■ **Problems to work on**
1. Translate this sentence from the blog post into Spanish: "I feel like I got a second chance at having a life when I came to live here."
2. Continue the blog post after its final sentence.

■ **Source extract**
Tuesday, March 18, 2008

Still alive

Alli did finally, after receiving a scathing myspace message from my SIL, tell me (via a myspace message) that she is getting married. Here's a slightly edited copy of that message:

"I love you very very much. I'm so sorry for how I have treated you. You have been there for me when my real mom never was. You never left my side when I was in the hospital. You even slept on the freakin floor so you could be there with me. You watched me give birth to my beautiful baby girl. I watched you hold your dead granddaughter and listened to you talk about how pretty she was and what your favorite part about her was. You take care of Elvis when I don't think I can anymore. (I know I don't have the patience i used to) I couldn't ask for anyone better.

I know you'll never give up on me. I guess i just keep expecting you to because everyone else has. I know that you will support whatever it is that I do no matter how ridiculous you think it might be. I feel like I got a second chance at having a life when I came to live here. I want to make you proud of me. I'm going to make something of myself. You'll see. I love you so much. Thanks for being there for me for the past 5 years. With out you I don't know what I would do.

I'm gonna go back to work and I'm going to start paying you rent again. Honestly I'm terrified to go back. I m scared I wont be able to keep myself together long. That's why I have been putting it off for so long. I know you have spent a lot of money on me. I'm sorry I flunked out last semester. I didn't go to school because I was on bed rest. If I had told you I was pregnant we probably could have gotten around that.

I'm going to marry Boy Wonder. I'm sorry I couldn't tell you to your face. I know that you support me no matter what. Like (SIL) told me, that was pretty shitty. I love you and I'm sorry for every thing:( "

■ **Available data**

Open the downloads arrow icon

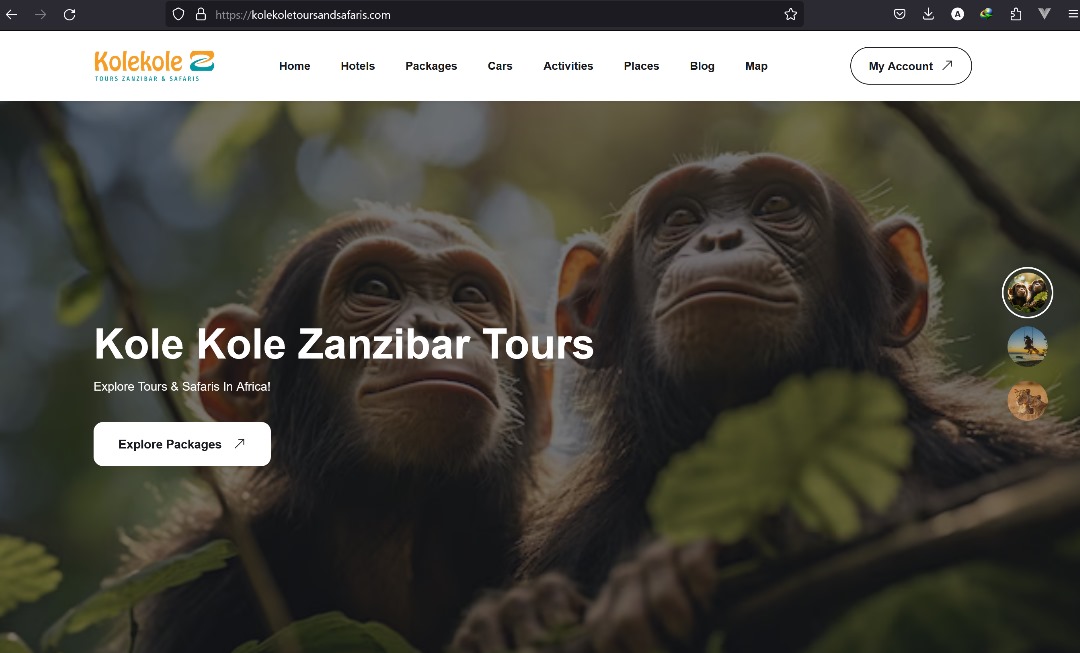click(x=928, y=14)
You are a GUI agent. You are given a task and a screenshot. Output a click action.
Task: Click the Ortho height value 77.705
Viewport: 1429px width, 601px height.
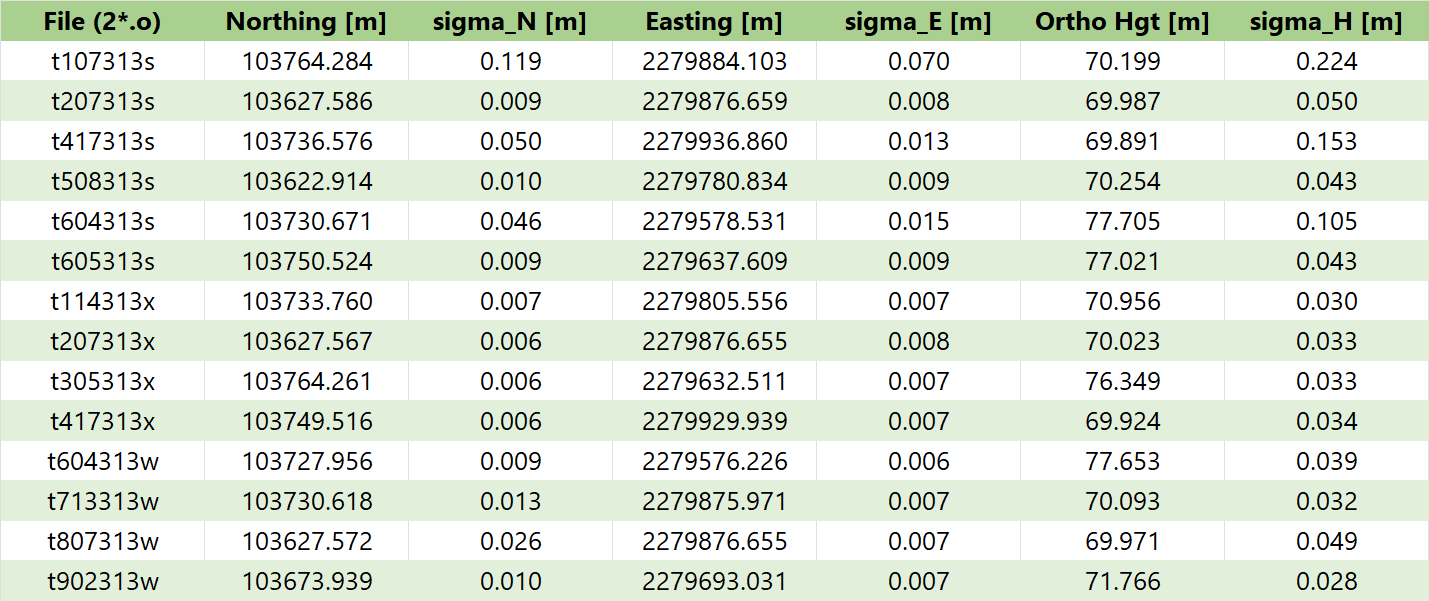(1122, 222)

■ **Answers by task**
1. Siento que tuve una segunda oportunidad de tener una vida cuando vine a vivir aquí.

2.
So, there we are. She's been made aware of my feelings and apologized. Where, exactly, we go from here, I don't know. The first 15 years of her life can't be undone. However, I can't switch to her way of thinking, either. We've got to find a way to meet in the middle if our relationship is to continue.

I'm still oddly okay with them marrying. Well, maybe not okay but not devastated, either. The Serenity Prayer keeps running through my mind and I guess that helps. There is truly nothing I can do in this situation, other than to accept her decision. I just wish, if they are going to do this, they'd do it here or, at least, invite us. How sad they feel the need to run off and do it alone. It's not the end of the world (for me, anyway - LOL).

Cori is still here. Her worker is obviously dodging me, as she hasn't returned my calls or emails. I'm still counting on respite to start next Monday. I'll likely be suicidal - maybe homicidal? - if they don't keep up their end of the bargain. I NEED that break...more than they could ever know. She's actually levelled off some. I guess since she knows she leaving. Her big thing now is to totally soak the bathroom when she showers. (Of course, compared to the spontaneous vomiting and the cutting, a wet bathroom floor is nothing!) I refuse to correct her, since she knows exactly what she's doing. She's waiting for the reaction and I refuse to give it to her. (When I report I've broken a hip sliding on the wet bathroom floor, feel free to remind me of that decision.)

Beth has her ups and downs but continues to be a good kid. She's in a mood tonight. All she says is there is drama at school. Luckily, tomorrow is the kids' last day of school until April 7th. Perhaps the drama will have subsided by then.

While the kids are out after tomorrow, I have to survive Thursday, too. Those are the longest days in the whole school year. They will trap us in meetings all day and act like the info they are presenting is going to make or break us. To us, it feels like they are just finding ways to torture so we appreciate the break a little more. Whatever, the true purpose of the teacher training day, it will feel like it lasts 15 hours but, the feeling when it's over and we've survived is out of this world!